Cholerabrunnen
her…
Es ist ein schöner Morgen. Endlich einmal scheint wieder die Sonne und der Schirm, den Mauersberger gestern erst für Sabine und René aussuchte, kann im Hotel bleiben. Sie trauen dem Frieden jedoch nicht, sind vielleicht auch noch wegen der abendlichen Begegnung etwas durch den Wind und greifen nach dem ebenso als Wanderstock zu benutzenden Schutz gegen Wasser von oben.
In der Hotellobby spricht man von Fluten, die sich auf Dresden zubewegen. Eine Scheitelwelle soll schon auf der Deutschen Seite der Elbe angekommen sein und man vermutet eine mächtigere Überschwemmung, als sie die Stadt in den letzten Jahrzehnten erlebte. Natürlich, und das versuchen die Medien immer wieder herüberzubringen, muss eine Stadt am Strom stets mit Wasser und seinen Unartigkeiten leben, doch keiner glaubt an die Schreckensbilder, die die Meteorologen und die Aufsichtsbehörde des Umweltamtes für Flüsse und Bäche vorhersagen.
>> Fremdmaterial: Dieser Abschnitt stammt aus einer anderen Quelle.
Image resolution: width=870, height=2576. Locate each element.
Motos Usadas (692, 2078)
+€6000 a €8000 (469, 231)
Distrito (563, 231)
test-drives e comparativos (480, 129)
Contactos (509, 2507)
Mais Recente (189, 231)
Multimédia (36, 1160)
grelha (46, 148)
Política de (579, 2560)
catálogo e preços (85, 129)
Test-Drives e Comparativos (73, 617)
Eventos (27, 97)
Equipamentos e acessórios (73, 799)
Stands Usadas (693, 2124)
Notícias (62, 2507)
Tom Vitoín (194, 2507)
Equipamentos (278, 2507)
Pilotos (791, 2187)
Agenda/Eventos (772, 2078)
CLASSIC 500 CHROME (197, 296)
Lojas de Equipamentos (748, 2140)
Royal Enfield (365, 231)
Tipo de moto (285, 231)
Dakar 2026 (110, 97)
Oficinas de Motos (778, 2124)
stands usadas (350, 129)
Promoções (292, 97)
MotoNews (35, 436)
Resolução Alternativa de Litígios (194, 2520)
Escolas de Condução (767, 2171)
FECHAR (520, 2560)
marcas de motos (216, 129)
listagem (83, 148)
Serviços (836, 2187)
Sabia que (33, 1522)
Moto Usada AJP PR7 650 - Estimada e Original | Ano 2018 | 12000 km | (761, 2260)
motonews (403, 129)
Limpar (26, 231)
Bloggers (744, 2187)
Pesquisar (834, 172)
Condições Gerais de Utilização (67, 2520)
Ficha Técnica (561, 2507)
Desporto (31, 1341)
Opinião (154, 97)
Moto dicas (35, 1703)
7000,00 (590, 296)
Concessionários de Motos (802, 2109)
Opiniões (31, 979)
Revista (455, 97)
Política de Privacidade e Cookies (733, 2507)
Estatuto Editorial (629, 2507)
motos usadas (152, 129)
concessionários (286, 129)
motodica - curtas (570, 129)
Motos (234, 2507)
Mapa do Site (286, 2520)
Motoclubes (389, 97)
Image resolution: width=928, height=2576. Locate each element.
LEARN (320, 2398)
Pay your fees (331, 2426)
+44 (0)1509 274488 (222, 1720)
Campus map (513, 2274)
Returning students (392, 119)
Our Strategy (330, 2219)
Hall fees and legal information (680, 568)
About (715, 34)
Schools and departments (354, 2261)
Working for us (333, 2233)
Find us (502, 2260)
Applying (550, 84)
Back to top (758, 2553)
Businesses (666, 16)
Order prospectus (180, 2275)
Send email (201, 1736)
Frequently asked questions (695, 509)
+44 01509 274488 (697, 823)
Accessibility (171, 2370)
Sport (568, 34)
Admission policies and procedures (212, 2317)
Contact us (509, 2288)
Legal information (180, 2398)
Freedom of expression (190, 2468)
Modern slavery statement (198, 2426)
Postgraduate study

Sabine schüttelt nur den Kopf, als René einen Witz beim Frühstück macht. Er verschwepperte seinen Kaffee und nun spricht er von brauner Brühe, die eben doch schon da ist.
„Hör auf, ja? Ich weiß noch, dass Vater mit einmal erzählte, er erlebte ein Hochwasser. Was weiß ich, wo das war… aber seine Freunde verloren damals alles. Denkst Du, das ist in Ordnung?“
Er ist still und stiert nur noch auf seine gebratenen Würstchen und das Ei. Den Schinken nahm er nicht. Der triefte nur so vor Fett und er scheint etwas bewusster zu essen, seit er seine Freundin und baldige Frau kennt. Vielleicht auch, weil sie einmal meinte, ein Dicker könne mit Kindern nicht so gut spielen, wie ein normal gerundeter Mann. Der Dicke am Abend gab ihm noch den Rest und nun lässt er gar von der Wurst liegen, holt sich noch einen Joghurt. Sabine grinst zwar, sagt dazu aber lieber kein Wort. Sicher ist sicher.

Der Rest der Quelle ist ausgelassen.